Entries for locating text and elements:

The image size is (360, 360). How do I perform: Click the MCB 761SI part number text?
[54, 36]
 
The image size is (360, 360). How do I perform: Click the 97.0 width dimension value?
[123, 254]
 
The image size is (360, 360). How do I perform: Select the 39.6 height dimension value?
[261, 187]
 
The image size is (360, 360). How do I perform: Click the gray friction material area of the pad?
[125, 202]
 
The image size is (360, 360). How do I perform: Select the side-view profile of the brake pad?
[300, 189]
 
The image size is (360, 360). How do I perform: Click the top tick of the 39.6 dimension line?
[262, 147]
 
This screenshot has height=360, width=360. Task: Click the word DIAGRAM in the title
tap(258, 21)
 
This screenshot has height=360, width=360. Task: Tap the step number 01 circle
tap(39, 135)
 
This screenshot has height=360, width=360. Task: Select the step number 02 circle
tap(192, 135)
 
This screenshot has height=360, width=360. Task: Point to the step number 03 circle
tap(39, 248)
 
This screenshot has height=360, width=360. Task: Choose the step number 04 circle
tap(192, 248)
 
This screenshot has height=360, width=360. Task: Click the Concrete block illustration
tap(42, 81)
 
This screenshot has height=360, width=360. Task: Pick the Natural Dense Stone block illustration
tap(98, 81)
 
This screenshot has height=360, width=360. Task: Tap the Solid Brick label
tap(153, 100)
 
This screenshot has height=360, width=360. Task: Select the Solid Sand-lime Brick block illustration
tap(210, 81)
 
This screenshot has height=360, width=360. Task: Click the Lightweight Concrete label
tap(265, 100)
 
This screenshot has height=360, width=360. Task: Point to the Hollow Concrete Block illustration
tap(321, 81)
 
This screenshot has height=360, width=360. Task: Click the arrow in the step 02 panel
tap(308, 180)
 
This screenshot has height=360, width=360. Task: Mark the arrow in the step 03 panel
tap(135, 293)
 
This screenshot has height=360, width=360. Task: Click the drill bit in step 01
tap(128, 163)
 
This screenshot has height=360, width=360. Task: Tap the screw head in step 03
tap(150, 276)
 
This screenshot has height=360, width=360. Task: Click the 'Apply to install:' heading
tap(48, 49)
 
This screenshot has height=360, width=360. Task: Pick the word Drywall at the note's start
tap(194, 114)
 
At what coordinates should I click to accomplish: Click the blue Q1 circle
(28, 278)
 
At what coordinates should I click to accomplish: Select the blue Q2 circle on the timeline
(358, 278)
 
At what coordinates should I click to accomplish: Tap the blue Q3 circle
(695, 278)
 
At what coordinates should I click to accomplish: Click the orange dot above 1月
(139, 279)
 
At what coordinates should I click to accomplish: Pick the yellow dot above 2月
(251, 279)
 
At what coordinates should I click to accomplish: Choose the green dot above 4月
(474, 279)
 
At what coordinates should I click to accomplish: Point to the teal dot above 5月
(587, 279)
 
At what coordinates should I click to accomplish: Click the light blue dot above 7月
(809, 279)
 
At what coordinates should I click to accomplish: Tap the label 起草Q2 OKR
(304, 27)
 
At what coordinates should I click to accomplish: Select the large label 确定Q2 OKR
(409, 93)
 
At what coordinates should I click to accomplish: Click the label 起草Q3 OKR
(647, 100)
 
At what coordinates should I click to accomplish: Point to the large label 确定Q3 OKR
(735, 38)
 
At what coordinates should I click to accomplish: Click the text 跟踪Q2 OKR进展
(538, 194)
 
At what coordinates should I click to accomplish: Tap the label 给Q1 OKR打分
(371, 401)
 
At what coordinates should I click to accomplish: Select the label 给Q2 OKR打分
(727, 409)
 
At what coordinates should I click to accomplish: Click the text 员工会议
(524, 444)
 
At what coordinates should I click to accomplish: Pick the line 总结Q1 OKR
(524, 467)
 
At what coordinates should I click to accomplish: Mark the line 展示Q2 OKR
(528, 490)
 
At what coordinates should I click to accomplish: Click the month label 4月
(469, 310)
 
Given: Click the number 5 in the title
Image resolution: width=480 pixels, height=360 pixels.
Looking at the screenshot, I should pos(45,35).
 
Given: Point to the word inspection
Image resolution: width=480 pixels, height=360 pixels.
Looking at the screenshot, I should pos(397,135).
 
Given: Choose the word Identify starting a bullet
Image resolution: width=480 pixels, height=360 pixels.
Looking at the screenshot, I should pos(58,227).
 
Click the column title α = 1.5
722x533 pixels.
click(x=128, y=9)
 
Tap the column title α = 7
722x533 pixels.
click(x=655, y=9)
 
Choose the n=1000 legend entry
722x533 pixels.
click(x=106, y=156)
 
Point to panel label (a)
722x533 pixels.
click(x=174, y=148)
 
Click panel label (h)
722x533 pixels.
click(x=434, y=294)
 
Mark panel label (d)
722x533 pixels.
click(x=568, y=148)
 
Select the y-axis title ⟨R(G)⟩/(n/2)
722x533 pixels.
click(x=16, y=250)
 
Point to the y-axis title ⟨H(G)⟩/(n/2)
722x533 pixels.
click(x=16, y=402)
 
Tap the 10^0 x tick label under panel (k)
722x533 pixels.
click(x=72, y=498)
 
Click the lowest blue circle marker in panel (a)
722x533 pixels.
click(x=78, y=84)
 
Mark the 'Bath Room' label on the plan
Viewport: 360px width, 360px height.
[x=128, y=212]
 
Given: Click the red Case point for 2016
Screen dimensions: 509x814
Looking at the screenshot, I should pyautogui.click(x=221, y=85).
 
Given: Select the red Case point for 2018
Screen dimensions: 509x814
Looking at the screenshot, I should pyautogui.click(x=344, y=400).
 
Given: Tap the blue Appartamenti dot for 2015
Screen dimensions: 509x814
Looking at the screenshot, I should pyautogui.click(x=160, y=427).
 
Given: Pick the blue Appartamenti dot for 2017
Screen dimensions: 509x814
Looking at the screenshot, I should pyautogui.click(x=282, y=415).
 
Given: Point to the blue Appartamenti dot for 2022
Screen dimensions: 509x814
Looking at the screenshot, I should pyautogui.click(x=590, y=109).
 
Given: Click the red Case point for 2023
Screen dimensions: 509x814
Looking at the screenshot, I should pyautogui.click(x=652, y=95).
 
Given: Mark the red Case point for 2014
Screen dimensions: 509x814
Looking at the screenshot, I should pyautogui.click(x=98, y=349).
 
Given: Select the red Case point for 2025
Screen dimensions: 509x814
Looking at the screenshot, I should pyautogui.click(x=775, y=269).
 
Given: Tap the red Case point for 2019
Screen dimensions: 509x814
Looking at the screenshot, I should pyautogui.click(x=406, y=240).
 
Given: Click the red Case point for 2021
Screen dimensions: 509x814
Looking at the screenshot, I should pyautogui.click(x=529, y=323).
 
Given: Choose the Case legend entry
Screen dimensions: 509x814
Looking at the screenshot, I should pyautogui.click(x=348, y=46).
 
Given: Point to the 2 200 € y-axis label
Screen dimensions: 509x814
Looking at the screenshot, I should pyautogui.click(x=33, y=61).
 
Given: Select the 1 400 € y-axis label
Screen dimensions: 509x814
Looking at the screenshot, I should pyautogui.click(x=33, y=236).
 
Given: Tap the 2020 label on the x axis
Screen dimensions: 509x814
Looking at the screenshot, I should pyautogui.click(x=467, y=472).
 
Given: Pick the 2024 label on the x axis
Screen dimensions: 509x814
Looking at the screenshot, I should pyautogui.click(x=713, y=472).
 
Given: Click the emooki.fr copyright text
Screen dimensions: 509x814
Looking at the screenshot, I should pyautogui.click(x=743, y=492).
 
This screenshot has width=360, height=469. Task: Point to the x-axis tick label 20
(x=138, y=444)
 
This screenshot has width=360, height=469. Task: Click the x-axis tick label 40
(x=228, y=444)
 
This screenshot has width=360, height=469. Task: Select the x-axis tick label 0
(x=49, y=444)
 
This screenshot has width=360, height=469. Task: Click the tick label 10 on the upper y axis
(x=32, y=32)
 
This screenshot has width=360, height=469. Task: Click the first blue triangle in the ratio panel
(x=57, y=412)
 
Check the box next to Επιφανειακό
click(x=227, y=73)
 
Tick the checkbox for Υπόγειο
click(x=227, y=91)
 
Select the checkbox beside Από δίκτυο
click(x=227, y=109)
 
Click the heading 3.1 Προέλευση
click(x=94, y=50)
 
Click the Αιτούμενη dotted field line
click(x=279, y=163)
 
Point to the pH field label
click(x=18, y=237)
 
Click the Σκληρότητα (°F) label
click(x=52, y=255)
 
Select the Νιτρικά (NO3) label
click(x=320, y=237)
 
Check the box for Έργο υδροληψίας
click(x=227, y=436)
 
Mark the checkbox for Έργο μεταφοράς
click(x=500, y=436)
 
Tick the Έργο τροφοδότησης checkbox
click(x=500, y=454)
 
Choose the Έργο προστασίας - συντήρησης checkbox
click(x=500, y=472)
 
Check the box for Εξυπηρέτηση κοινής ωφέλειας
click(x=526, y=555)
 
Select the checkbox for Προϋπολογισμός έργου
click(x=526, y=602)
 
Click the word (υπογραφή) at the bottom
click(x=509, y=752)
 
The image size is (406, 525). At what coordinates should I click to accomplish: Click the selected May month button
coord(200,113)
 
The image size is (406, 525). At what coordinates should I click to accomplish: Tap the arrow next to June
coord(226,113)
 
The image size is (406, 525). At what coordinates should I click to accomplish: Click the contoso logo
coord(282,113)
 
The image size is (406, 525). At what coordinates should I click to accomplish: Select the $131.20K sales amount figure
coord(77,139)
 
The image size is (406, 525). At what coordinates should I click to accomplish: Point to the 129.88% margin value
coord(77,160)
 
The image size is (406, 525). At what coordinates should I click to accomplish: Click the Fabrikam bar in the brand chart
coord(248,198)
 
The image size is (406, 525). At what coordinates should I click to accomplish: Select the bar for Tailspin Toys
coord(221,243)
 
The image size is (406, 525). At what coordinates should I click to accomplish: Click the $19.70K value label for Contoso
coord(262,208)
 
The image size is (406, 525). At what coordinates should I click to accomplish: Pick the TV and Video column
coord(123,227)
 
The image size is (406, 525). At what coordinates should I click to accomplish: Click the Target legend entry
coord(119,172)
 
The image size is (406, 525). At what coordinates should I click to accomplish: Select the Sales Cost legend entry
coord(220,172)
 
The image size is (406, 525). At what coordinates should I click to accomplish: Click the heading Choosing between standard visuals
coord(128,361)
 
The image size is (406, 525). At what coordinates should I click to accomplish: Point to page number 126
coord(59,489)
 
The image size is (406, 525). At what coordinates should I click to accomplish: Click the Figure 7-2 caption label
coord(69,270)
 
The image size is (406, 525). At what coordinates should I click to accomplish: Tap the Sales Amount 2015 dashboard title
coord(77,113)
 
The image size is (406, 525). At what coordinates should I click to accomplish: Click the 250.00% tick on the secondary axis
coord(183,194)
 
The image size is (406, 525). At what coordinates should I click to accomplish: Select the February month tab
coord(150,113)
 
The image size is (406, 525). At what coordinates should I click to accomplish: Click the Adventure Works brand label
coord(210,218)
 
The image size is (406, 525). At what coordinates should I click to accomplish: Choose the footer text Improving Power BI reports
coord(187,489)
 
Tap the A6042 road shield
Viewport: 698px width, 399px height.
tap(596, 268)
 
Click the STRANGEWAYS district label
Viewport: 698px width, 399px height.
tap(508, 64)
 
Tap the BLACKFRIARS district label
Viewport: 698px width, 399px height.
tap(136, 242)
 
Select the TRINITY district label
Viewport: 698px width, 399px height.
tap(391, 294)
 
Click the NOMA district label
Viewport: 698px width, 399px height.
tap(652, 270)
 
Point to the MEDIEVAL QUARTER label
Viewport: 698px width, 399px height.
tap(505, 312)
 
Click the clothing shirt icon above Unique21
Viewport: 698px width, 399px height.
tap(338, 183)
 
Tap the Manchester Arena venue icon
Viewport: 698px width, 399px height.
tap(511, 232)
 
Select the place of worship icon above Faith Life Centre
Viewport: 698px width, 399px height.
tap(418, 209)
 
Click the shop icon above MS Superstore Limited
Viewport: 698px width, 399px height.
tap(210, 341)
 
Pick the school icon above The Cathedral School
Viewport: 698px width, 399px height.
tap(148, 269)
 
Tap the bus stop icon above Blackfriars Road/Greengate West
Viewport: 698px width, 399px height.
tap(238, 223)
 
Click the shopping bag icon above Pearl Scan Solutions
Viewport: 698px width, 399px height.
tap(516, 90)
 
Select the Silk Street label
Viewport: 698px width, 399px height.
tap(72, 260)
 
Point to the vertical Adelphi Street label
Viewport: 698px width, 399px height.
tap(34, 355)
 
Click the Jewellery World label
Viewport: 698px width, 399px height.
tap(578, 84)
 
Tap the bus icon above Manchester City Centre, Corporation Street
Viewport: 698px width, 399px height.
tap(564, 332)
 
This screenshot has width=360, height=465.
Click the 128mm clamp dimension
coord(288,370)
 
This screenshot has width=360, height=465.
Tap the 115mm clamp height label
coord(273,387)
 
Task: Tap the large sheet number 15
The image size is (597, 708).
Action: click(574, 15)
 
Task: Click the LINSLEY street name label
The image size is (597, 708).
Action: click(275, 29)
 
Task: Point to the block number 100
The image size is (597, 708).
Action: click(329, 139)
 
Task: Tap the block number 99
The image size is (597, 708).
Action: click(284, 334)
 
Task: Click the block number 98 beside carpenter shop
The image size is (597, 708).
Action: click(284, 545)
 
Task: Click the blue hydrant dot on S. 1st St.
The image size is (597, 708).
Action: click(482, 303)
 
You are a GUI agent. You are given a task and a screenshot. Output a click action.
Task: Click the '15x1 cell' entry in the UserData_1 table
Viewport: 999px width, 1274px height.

Goal:
Return the lines unchanged, starting at the line that contains "Click the heading 3.1 Προέλευση" and stopping after the line that contains "coord(226,113)".

Answer to the problem:
Click the heading 3.1 Προέλευση
click(x=94, y=50)
 
Click the Αιτούμενη dotted field line
click(x=279, y=163)
 
Point to the pH field label
click(x=18, y=237)
 
Click the Σκληρότητα (°F) label
click(x=52, y=255)
 
Select the Νιτρικά (NO3) label
click(x=320, y=237)
 
Check the box for Έργο υδροληψίας
click(x=227, y=436)
 
Mark the checkbox for Έργο μεταφοράς
click(x=500, y=436)
 
Tick the Έργο τροφοδότησης checkbox
click(x=500, y=454)
 
Choose the Έργο προστασίας - συντήρησης checkbox
click(x=500, y=472)
 
Check the box for Εξυπηρέτηση κοινής ωφέλειας
click(x=526, y=555)
 
Select the checkbox for Προϋπολογισμός έργου
click(x=526, y=602)
 
Click the word (υπογραφή) at the bottom
click(x=509, y=752)
 
The image size is (406, 525). At what coordinates should I click to accomplish: Click the selected May month button
coord(200,113)
 
The image size is (406, 525). At what coordinates should I click to accomplish: Tap the arrow next to June
coord(226,113)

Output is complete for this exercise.